Season the hens with 1 tbsp of salt (I forgot this part...) and some pepper. Roast skin side up and baste occasionally with 2 tbsp. melted butter (or the marinade juices, as I did, for less fat. The hens will give a little marinating juice themselves). Cook for 30 minutes or until a meat thermometre registers 175-180F. Transfer the hens to a serving platter and tent with aluminum foil. This makes the hens more juicy. It's the same thing you would do at Thanksgiving and Christmas, if these are turkey holidays for you. If you cut into the meat right away it will be dryer. It also gives you time to make the jus or gravy.

While the baking sheet that you baked the chicken on is still hot add the remaining 1/3 cup of wine (or vermouth) and scrape the brown bits from the bottom of the pan. Then pour the pan contens into a small saucepan with the chicken broth (Slow cooker option: pour juices from the slow cooker into a small saucepan. No scraping required, but remove the bay leaves and orange zest!). Boil the sauce 2-3 minutes until a little thicker. Remove from heat and whisk in a tbsp. of butter. I actually did do this and it made the whole dish a million times better. Just a little bit. You really don't need the two tbsp for basting. I don't find you can even taste the flavour that way. To serve, you pour a little sauce around the hens and pass the rest at the table, but I found that the flavour was wasted by pouring it around. Instead a little bit with every bite, like a dipping sauce, worked much better.

Verdict?? I couldn't really taste the orange, so I liked it. The meat was so tender (thank you slow cooker), and the dipping sauce gave me the great taste of organic butter without making me horribly lactose-intolerantly-sick. Would I go out with M. Orange again (That would be Mr. Orange for all the anglophones out there)? Maybe without all the fuss. Skip the marinade altogether if you're using a slow cooker. Don't bother with dried spices, like the bay leaves and thyme, if you don't have fresh. Probably skip the orange. It gives it a nice aroma but it's not necessary, at least not if you use a sweeter wine or a sweet vermouth, where it will be overpowered. If you want the orange to cut through, use some juice from the zested orange. You're just going to eat it anyway.
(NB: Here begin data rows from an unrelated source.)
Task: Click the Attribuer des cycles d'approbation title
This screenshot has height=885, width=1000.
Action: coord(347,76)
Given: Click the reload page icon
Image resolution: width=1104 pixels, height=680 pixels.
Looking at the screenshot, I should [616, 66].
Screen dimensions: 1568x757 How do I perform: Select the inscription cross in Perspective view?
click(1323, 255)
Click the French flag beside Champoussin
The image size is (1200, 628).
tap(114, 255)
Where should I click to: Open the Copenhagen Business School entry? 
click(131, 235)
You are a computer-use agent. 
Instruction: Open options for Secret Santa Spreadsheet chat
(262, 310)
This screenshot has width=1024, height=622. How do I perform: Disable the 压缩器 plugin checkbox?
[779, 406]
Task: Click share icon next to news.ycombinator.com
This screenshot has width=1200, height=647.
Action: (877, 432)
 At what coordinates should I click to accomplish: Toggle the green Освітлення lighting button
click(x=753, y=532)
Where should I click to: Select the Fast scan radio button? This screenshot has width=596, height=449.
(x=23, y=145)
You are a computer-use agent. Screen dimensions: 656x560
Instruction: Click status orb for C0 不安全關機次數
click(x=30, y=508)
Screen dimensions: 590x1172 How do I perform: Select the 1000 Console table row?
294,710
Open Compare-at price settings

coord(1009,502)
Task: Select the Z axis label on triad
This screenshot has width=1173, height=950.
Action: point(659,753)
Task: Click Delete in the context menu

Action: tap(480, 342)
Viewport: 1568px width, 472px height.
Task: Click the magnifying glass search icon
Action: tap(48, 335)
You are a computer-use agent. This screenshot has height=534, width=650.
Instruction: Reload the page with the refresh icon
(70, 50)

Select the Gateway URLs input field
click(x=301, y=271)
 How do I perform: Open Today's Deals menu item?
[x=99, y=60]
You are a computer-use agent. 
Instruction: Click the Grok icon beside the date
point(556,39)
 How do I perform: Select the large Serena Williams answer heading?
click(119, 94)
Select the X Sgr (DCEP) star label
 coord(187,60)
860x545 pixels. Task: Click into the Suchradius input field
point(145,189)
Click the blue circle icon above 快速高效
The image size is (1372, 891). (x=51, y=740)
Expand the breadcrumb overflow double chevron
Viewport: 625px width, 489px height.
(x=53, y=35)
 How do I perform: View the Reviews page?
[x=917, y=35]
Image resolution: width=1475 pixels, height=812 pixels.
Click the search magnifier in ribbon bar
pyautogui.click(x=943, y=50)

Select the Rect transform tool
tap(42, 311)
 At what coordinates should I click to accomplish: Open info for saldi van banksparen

I'm not inspired to cook this again, but I think I would definitely use the general strategy for the jus/dipping sauce again.

Oh, yeah, to go with it I made a risotto in the slow cooker. I'd been meaning to try it since short-grain brown rice risottos take way too much time to stir by hand. So I took some leftover roasted root vegetables (squash, turnip), and sautéed) them in 2 tsp. of olive oil with a small diced onion. Add a cup of rice and stir to coat. Add the root vegetables and a tiny bit of wine or vermouth (again, what I had) to deglaze and toss into the slow cooker with 4 cups of water. 4 cups was a wild estimate. Usually it's 2 cups of water for normal rice (1:2 ratio rice:water) but risotto is creamier and recipes say 1:6. Taking into account the fact that the water evaporates as you stir on the stovetop, in the slowcooker I decided to go halfway and try 4 cups. It worked really well. Just a note that I decided to make risotto after seeing a recipe by infamous Chef Louis Rhéaume ( see "Thai Green Curry soup" post) and wanting to see if he could do Italian better than Thai. But my confidence was shattered so I took his recipe and bastardized it and, in my opinion, saved myself the disappointment. Sometimes a woman is better off...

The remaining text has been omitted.